Selected excerpt ::
Thousands of U.S. troops on board a flotilla of warships are headed towards the waters off the coast of Venezuela in a blatant and unprovoked act of aggression. This is a dangerous new development in the Trump administration’s war-mongering foreign policy that threatens the well-being of people across Latin America as well as the working class in the United States. 

The troop deployment is an outrageous threat that no independent country would tolerate. And it is part of a broader militaristic foreign policy adopted by the Trump administration, despite Trump’s ridiculous claims to be a great peace-maker. 

Trump has repeatedly shown a propensity for one-off attacks that “make a statement” about U.S. military dominance but fall short of an open-ended war. In his first term, this was on display in his 2017 missile attack against Syria and his 2020 assassination of top Iranian general Qassem Soleimani – and again in June when he bombed Iranian nuclear facilities. These massive violations of the sovereignty of nations did not escalate into all-out war but that was far from assured. Any kind of incursion into Venezuelan territory, assassination attempt or a provocation that leads to a clash at sea will compel Venezuela to defend itself, and this could set off an uncontrollable chain of events that leads to massive suffering and death among Venezuelans and the U.S. troops who are sent to do Trump’s dirty work. China and Venezuela also have a very high-level, formal strategic relationship – which would give any U.S. intervention huge global implications. 

The Pentagon says that the troops are being deployed as part of “counter-narcotics” operations. This comes shortly after news broke that the Trump administration secretly ordered the U.S. military to engage in operations against drug cartels, and after the administration doubled their bounty for the capture of Venezuelan president Nicolás Maduro to $50 million. 

The fantasy dreamed up by U.S. politicians and the corporate media is that President Maduro leads a drug trafficking operation called the “Cartel of the Suns”. No one has ever presented any concrete evidence that the organization exists, let alone that it is led by the Venezuelan head of state. The allegation that Maduro is the leader of a drug trafficking cartel is the equivalent of the allegation that Iraq had weapons of mass destruction – a ridiculous lie backed up by absolutely no evidence used to justify military action against a long-time target of U.S. empire. 

Another pretext for an attack could be the territorial dispute between Venezuela and its neighbor Guyana. During the colonial period, the Dutch, Spanish and British empires fought over control of the Essequibo region. After Venezuela won independence, Britain – then the colonial ruler of Guyana – orchestrated an unfair international “arbitration” process in 1899 that awarded the territory to themselves. Now-independent Guyana retains control of much of the territory, but Venezuela has never accepted this and has taken steps to bolster its legal claims of sovereignty over the Essequibo – while at the same time ruling out any military action.

Short task 1 ::
Please edit the rows in the stretch from the one containing "built (519, 201)" through the one containing "recovery [437, 150]" so that every "screenshot" becomes "image". Leave everything else as it is, and return only those rows.
Short task 2 ::
Resume the text on the U.S. troop deployment toward Venezuela, starting right after its final sentence.
The text on Venezuela and the rows after it come from unrelated sources.

Information given ::
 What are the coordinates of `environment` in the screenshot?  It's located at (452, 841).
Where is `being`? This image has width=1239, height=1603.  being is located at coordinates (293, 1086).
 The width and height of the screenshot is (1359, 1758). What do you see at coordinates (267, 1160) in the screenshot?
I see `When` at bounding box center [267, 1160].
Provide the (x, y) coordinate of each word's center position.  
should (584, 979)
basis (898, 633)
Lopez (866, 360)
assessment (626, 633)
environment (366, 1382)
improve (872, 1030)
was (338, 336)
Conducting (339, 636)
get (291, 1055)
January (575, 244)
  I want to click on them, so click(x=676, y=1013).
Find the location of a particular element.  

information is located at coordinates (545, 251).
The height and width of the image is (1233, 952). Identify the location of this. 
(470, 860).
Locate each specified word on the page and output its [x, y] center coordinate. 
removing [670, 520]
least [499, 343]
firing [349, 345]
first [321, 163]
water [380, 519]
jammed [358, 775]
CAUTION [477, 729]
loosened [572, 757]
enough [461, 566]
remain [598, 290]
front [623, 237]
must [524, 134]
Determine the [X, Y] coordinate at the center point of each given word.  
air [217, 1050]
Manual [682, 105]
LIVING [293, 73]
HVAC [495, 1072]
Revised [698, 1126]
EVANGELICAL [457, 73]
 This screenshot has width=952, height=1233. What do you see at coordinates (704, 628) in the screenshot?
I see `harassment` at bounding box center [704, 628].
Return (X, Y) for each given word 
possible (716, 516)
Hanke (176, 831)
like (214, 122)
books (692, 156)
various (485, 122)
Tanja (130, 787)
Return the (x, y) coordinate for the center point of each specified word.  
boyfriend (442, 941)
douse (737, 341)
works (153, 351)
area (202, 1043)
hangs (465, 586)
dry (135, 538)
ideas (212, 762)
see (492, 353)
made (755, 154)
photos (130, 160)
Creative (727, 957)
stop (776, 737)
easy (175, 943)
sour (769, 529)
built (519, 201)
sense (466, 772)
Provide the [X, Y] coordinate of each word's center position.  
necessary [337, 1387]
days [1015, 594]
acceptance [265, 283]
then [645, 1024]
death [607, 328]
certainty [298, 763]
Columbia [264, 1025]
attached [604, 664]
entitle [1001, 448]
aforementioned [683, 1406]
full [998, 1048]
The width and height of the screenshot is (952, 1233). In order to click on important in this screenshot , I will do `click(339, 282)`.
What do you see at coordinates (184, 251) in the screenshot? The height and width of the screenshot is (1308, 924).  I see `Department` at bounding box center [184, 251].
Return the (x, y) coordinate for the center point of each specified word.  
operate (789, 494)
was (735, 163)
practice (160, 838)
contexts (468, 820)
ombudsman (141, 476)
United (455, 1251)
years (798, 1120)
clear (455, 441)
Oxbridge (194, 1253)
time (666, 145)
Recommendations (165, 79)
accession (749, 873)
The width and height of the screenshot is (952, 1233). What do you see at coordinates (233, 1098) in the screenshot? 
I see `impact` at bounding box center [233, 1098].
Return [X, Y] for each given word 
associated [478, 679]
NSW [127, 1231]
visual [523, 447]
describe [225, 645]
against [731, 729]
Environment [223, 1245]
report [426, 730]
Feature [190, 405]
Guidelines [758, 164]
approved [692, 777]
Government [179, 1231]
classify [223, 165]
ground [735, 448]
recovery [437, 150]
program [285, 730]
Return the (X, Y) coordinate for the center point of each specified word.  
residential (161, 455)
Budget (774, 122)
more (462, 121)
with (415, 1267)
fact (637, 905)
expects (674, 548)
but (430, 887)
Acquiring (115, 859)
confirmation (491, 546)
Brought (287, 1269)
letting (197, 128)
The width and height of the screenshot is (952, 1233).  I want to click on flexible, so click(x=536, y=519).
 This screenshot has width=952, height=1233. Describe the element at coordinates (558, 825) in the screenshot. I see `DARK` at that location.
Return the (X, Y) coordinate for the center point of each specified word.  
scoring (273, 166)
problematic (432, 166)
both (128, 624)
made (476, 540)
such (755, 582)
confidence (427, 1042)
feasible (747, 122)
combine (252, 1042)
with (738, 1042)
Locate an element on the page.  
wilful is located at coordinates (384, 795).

Output 1 ::
built (519, 201)
sense (466, 772)
Provide the [X, Y] coordinate of each word's center position.  
necessary [337, 1387]
days [1015, 594]
acceptance [265, 283]
then [645, 1024]
death [607, 328]
certainty [298, 763]
Columbia [264, 1025]
attached [604, 664]
entitle [1001, 448]
aforementioned [683, 1406]
full [998, 1048]
The width and height of the image is (952, 1233). In order to click on important in this image , I will do `click(339, 282)`.
What do you see at coordinates (184, 251) in the image? The height and width of the image is (1308, 924).  I see `Department` at bounding box center [184, 251].
Return the (x, y) coordinate for the center point of each specified word.  
operate (789, 494)
was (735, 163)
practice (160, 838)
contexts (468, 820)
ombudsman (141, 476)
United (455, 1251)
years (798, 1120)
clear (455, 441)
Oxbridge (194, 1253)
time (666, 145)
Recommendations (165, 79)
accession (749, 873)
The width and height of the image is (952, 1233). What do you see at coordinates (233, 1098) in the image? 
I see `impact` at bounding box center [233, 1098].
Return [X, Y] for each given word 
associated [478, 679]
NSW [127, 1231]
visual [523, 447]
describe [225, 645]
against [731, 729]
Environment [223, 1245]
report [426, 730]
Feature [190, 405]
Guidelines [758, 164]
approved [692, 777]
Government [179, 1231]
classify [223, 165]
ground [735, 448]
recovery [437, 150]

Output 2 ::
Exxon, backed by the U.S. government, has recently made moves to exploit the oil resources off the coast of the Essequibo in what Venezuela considers its territorial waters. If U.S. naval forces are used to back up Exxon’s offshore drilling in this context, the situation could easily spiral into open fighting as the dominant empire of the 21st century cynically exploits the divisions caused among formerly colonized people by the dominant empires of the 19th century. 

Stop the new Monroe Doctrine!

Trump’s provocation off the coast of Venezuela is a modern-day expression of a policy first formulated in 1823 called the Monroe Doctrine. While it was framed as opposition to European meddling in the western hemisphere, especially after the addition of the “Roosevelt Corollary” in 1904 the doctrine was used as a license by the U.S. government to carry out military intervention anywhere in Latin America whenever the interests of Wall Street were threatened. This policy defines the Trump administration’s approach to relations with Latin America, and Venezuela is not the only target. 

Since Trump took office, there have repeatedly been leaks to the media about a debate inside the administration over whether or not to conduct drone strikes and special forces raids in Mexico on the pretext of targeting drug trafficking organizations. Actually addressing the drug crisis requires cooperation among nations, not invasions. The Mexican government has consistently favored this type of cooperation, but firmly opposes any unilateral military action against its territory – as any independent country would.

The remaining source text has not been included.